Uitspraak
GERECHTSHOF AMSTERDAM
1.Het verloop van de procedure bij de rechtbank
2.De procedure in hoger beroep
3.De feiten
De ondergetekende, [de vrouw] (…),
Gerechtshof Amsterdam
In deze zaak, behandeld door het Gerechtshof Amsterdam, gaat het om een hoger beroep van een vrouw tegen een beschikking van de rechtbank Amsterdam van 19 mei 2021, waarin de hoofdverblijfplaats van de minderjarige [minderjarige] bij de man is bepaald. De vrouw verzoekt in hoger beroep om de hoofdverblijfplaats van [minderjarige] bij haar te bepalen en om het paspoort van [minderjarige] aan haar af te geven. De man verzet zich hiertegen en verzoekt de vrouw niet-ontvankelijk te verklaren in haar hoger beroep. Het hof oordeelt dat de vrouw ontvankelijk is in haar hoger beroep, ondanks de door haar ondertekende akte van berusting, omdat deze akte niet ondubbelzinnig betrekking heeft op de nevenvoorzieningen.

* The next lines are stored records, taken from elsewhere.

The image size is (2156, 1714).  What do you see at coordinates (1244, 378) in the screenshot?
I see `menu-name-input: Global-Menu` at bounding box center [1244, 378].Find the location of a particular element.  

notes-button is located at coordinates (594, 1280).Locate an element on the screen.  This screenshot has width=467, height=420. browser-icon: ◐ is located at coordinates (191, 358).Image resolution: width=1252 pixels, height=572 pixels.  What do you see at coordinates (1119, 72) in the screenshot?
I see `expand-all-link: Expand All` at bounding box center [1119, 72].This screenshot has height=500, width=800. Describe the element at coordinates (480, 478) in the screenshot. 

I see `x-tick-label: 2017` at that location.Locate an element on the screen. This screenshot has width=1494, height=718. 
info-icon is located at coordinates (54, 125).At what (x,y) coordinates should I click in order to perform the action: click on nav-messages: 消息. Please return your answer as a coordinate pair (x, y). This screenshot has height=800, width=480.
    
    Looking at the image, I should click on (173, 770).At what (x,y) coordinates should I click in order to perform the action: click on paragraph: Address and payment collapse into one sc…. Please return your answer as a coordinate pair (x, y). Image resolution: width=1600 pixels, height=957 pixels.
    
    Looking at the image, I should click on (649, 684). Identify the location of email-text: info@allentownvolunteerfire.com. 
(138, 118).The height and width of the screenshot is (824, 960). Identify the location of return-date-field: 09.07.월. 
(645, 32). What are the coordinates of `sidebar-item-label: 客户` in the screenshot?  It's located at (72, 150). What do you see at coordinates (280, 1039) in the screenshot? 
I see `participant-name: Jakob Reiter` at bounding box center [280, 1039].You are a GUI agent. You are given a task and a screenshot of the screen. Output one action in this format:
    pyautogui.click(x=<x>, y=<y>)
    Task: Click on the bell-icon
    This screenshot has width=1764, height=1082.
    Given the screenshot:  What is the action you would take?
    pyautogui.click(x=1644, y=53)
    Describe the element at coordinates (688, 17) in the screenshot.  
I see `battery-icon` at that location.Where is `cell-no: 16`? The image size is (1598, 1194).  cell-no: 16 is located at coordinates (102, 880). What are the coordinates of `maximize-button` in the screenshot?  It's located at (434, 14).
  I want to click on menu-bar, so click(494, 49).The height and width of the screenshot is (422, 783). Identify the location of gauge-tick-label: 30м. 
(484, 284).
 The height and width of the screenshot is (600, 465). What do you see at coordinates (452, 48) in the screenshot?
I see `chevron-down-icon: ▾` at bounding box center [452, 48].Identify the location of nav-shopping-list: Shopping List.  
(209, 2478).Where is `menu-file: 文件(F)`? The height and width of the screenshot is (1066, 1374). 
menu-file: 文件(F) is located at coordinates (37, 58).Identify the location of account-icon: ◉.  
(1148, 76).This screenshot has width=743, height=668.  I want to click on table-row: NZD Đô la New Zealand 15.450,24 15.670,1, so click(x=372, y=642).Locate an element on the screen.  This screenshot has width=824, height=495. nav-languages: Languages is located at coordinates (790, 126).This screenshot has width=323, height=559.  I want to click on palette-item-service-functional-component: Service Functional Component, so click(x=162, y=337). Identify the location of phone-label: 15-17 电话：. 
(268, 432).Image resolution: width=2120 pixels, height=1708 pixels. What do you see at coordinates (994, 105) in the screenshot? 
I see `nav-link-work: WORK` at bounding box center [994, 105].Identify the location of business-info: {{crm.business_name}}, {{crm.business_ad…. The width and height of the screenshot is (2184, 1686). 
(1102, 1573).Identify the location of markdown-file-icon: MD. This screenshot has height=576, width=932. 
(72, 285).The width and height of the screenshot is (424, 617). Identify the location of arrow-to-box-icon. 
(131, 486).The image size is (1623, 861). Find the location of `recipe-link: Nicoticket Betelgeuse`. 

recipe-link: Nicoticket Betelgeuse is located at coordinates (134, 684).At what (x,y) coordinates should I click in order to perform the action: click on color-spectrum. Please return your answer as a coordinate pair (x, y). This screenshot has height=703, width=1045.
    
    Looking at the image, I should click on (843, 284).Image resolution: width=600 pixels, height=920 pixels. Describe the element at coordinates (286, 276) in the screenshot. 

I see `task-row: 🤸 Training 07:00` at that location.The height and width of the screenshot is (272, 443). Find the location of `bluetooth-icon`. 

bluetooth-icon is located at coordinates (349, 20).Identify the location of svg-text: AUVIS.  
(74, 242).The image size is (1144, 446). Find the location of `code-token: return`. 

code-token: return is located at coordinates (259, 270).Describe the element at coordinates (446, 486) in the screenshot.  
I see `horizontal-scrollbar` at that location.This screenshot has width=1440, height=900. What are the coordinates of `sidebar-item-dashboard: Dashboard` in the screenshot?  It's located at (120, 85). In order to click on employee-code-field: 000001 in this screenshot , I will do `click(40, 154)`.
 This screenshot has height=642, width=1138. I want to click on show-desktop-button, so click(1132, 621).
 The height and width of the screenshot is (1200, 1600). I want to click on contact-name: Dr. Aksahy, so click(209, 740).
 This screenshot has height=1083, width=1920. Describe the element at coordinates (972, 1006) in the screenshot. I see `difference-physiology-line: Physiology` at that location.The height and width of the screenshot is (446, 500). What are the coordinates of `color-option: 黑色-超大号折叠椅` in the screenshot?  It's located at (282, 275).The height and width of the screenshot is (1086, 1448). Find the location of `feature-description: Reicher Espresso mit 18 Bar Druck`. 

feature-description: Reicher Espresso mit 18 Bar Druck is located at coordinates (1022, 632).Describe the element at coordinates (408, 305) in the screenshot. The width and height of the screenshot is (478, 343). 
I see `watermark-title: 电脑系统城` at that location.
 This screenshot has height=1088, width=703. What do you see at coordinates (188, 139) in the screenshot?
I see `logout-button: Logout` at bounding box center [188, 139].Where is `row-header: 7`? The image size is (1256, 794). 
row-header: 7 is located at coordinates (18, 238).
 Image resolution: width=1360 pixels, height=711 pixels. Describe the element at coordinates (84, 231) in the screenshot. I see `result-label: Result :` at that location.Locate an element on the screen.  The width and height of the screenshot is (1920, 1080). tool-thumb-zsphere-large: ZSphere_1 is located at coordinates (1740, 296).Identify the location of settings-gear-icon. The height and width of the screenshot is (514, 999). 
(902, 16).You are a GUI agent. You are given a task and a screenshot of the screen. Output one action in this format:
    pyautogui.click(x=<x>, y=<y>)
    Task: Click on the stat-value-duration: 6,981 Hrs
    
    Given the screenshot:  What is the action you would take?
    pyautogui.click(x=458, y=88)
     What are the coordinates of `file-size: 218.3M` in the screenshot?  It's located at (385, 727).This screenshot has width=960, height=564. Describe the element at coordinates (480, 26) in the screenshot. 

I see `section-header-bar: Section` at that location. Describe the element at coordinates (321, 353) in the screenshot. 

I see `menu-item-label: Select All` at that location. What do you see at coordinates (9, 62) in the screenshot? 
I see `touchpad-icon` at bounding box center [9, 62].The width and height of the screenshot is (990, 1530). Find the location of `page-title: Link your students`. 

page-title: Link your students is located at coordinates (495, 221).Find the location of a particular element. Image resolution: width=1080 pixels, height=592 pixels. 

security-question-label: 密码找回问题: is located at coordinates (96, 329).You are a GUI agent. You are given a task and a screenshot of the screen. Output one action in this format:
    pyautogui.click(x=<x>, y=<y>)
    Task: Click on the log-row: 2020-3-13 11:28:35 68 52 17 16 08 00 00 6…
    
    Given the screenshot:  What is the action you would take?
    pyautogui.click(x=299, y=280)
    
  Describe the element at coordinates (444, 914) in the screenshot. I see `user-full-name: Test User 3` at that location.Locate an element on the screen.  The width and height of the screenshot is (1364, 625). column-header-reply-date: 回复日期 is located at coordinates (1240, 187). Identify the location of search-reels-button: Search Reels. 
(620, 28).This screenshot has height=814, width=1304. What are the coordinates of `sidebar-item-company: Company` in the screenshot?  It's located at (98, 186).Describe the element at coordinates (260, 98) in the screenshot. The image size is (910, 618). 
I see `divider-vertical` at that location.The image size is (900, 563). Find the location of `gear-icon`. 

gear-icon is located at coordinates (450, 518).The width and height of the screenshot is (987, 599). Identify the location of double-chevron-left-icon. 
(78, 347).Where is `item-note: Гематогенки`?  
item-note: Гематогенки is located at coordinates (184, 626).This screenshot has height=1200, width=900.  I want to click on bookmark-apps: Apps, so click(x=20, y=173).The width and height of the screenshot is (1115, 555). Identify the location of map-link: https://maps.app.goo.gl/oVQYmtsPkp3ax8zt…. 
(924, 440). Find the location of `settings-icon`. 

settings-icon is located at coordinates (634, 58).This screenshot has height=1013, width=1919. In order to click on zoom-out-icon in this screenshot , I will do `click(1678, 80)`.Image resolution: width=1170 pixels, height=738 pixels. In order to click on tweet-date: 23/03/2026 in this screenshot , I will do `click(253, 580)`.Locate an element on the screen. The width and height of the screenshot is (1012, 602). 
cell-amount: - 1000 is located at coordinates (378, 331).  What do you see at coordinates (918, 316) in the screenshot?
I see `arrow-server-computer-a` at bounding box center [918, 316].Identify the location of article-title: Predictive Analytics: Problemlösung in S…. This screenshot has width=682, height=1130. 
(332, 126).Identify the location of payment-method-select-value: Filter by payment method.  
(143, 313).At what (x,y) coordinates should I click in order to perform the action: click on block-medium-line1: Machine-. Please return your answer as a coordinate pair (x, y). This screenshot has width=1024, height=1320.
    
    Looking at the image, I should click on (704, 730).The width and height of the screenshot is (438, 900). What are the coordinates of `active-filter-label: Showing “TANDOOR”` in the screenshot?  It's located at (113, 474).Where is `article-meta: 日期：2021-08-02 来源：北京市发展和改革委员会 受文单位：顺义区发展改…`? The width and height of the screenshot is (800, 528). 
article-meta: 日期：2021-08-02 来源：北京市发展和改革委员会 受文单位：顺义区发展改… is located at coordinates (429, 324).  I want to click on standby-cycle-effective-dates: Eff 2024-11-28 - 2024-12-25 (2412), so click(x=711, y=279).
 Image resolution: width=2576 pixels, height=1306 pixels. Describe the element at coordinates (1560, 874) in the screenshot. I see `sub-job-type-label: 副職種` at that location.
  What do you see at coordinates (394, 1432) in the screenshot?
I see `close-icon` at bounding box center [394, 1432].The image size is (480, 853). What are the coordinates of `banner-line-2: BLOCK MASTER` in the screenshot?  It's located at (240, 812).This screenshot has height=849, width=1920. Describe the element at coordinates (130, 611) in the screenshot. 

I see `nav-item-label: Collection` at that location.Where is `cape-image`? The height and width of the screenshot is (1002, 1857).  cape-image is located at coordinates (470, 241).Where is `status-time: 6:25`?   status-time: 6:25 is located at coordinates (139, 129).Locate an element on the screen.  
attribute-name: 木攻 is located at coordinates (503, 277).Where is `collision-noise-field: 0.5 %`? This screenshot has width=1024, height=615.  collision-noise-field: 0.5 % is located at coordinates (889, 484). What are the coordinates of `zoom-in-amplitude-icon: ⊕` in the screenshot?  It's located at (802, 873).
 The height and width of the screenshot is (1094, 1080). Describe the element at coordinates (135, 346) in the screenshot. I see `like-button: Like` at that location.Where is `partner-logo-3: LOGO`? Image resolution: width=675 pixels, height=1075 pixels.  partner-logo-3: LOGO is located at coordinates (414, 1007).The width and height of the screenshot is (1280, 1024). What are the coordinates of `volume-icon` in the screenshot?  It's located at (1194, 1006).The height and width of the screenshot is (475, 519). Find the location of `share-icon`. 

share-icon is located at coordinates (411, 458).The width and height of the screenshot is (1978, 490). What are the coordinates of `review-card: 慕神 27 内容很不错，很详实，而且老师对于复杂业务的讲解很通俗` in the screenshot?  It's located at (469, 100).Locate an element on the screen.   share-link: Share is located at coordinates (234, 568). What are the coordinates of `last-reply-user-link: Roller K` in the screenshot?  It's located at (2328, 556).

Het hof wijst het verzoek van de vrouw om de hoofdverblijfplaats van [minderjarige] bij haar te bepalen af, omdat de huidige zorgverdeling tussen de ouders goed verloopt en er geen redenen zijn om deze te wijzigen. De man heeft een stabiele woonsituatie en de minderjarige is goed geïntegreerd in haar huidige omgeving. De vrouw's verzoek om kinderalimentatie wordt eveneens afgewezen, omdat dit verzoek afhankelijk was van de hoofdverblijfplaats. Het hof benadrukt het belang van samenwerking tussen de ouders en het verminderen van onderlinge spanningen voor het welzijn van [minderjarige].